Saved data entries
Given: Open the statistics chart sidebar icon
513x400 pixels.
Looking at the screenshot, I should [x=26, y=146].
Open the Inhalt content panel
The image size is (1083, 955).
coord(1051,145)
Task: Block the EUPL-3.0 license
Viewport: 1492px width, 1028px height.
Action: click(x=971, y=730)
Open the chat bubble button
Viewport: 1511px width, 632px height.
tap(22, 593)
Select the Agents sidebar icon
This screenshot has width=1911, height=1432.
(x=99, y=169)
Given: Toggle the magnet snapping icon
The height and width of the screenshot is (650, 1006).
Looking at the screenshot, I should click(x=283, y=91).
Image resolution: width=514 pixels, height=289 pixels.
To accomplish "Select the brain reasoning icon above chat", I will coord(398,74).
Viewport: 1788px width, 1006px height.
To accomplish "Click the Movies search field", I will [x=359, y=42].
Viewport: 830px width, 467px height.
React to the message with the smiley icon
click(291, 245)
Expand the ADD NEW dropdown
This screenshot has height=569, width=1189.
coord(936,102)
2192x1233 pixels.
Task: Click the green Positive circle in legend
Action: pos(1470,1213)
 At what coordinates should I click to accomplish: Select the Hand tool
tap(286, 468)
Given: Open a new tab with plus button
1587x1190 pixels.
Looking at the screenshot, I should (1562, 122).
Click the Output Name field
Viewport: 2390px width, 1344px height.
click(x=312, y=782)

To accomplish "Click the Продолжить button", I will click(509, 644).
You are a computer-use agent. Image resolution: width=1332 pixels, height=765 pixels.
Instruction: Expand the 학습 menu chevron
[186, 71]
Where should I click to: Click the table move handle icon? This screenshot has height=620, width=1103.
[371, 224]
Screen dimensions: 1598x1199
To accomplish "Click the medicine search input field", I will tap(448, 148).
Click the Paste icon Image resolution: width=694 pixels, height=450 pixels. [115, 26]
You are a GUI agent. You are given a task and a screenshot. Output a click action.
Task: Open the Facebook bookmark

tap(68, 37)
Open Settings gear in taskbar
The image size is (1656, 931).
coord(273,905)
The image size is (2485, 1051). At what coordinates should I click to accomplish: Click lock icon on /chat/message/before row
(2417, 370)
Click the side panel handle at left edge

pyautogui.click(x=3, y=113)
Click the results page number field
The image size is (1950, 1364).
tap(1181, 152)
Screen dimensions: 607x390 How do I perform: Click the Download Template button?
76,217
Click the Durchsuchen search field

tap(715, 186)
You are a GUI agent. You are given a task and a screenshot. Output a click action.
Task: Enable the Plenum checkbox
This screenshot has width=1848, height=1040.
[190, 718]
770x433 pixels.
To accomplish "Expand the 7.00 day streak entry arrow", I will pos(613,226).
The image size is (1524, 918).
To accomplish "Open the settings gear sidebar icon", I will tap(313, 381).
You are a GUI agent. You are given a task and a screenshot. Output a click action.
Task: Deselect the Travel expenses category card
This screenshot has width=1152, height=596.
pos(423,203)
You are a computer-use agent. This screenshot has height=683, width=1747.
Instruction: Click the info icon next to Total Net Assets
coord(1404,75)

» WHAT IS NEEDED
Pick out the lines above that hold the string "computer" and show them.

» SOLUTION FOR THIS TASK
You are a computer-use agent. Image resolution: width=1332 pixels, height=765 pixels.
You are a computer-use agent. This screenshot has height=683, width=1747.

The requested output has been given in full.